### About this task
Line by line, copy the entries exactly, excluding the pictures.

### Source material
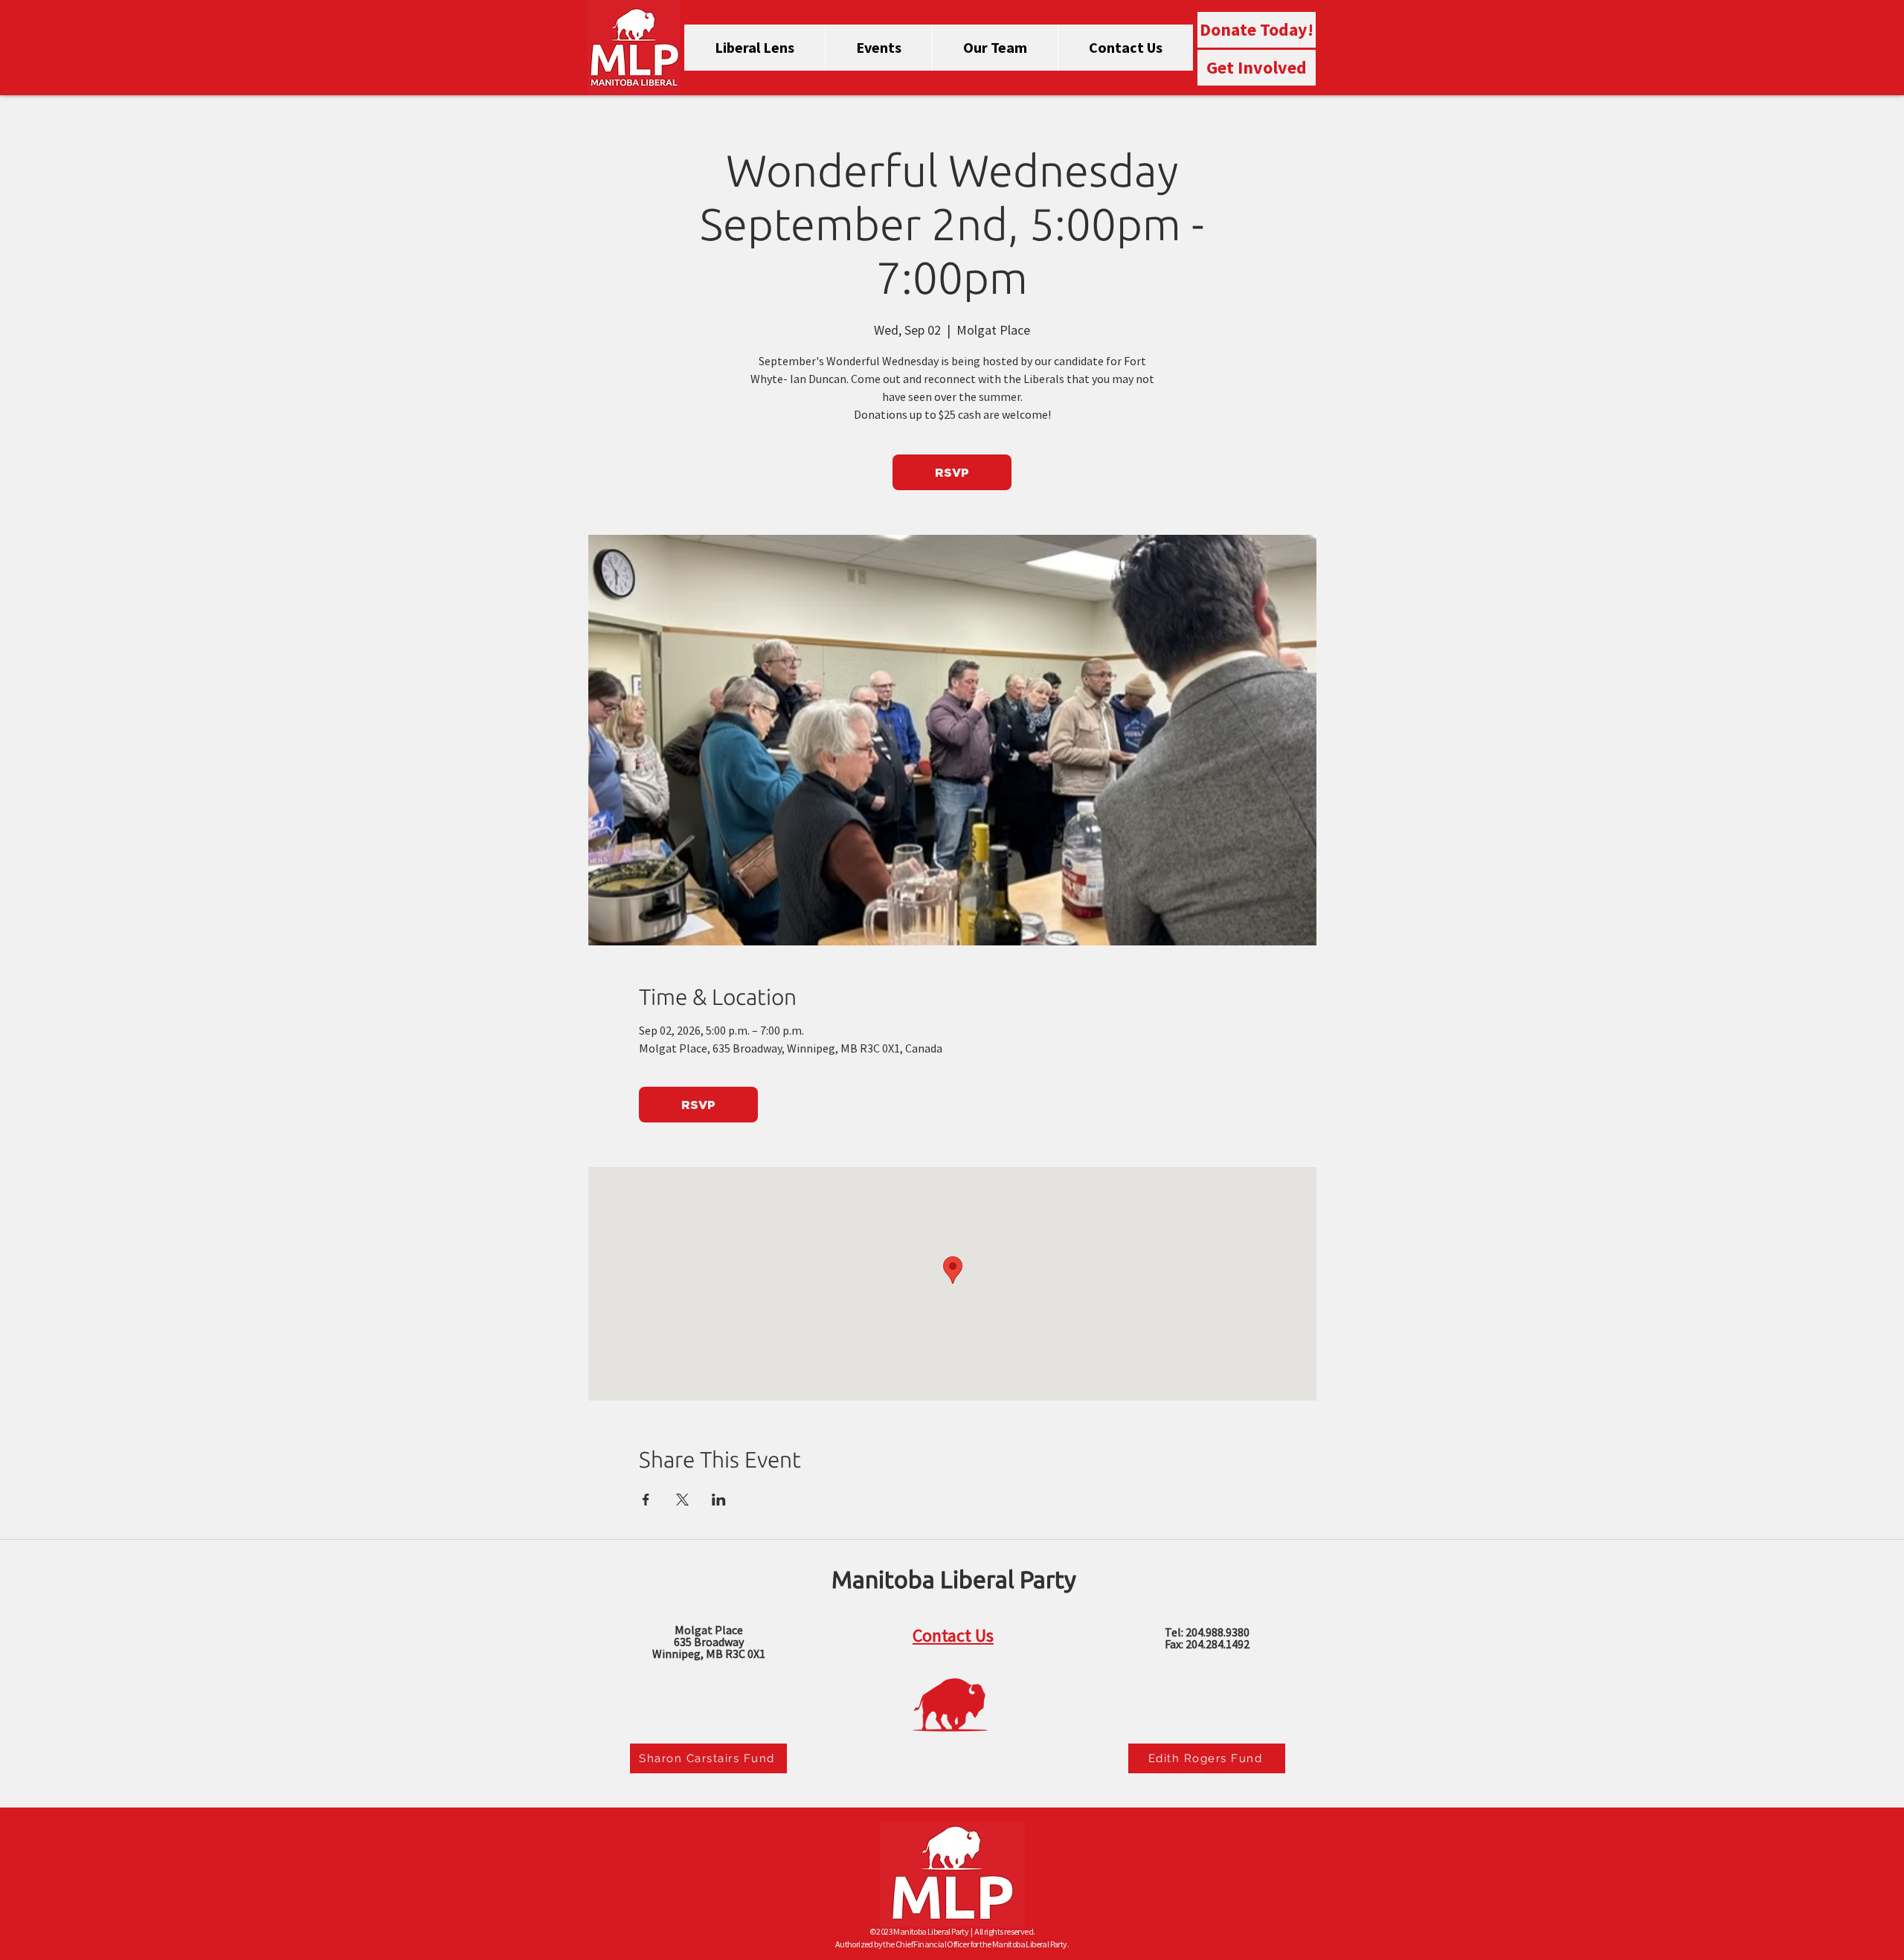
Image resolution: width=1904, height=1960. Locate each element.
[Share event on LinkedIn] (719, 1500)
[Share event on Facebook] (646, 1500)
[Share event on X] (682, 1500)
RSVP (952, 472)
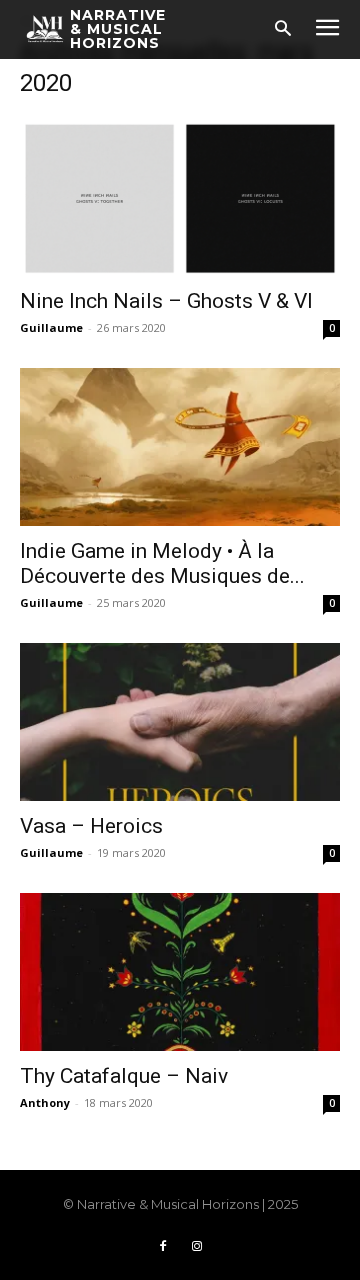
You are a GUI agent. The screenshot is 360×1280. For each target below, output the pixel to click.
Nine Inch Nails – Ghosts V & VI (166, 301)
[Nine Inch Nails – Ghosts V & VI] (180, 197)
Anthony (45, 1102)
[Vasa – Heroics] (180, 722)
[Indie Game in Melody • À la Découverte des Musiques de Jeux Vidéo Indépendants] (180, 447)
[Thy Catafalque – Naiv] (180, 972)
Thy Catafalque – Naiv (124, 1076)
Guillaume (51, 327)
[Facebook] (163, 1247)
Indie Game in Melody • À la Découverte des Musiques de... (162, 563)
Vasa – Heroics (91, 826)
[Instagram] (197, 1247)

### Result
Image resolution: width=1904, height=1960. Locate each element.
[Share event on LinkedIn] (719, 1500)
[Share event on Facebook] (646, 1500)
[Share event on X] (682, 1500)
RSVP (952, 472)
You are a GUI agent. The screenshot is 360×1280. For each target below, output the pixel to click.
Nine Inch Nails – Ghosts V & VI (166, 301)
[Nine Inch Nails – Ghosts V & VI] (180, 197)
Anthony (45, 1102)
[Vasa – Heroics] (180, 722)
[Indie Game in Melody • À la Découverte des Musiques de Jeux Vidéo Indépendants] (180, 447)
[Thy Catafalque – Naiv] (180, 972)
Thy Catafalque – Naiv (124, 1076)
Guillaume (51, 327)
[Facebook] (163, 1247)
Indie Game in Melody • À la Découverte des Musiques de... (162, 563)
Vasa – Heroics (91, 826)
[Instagram] (197, 1247)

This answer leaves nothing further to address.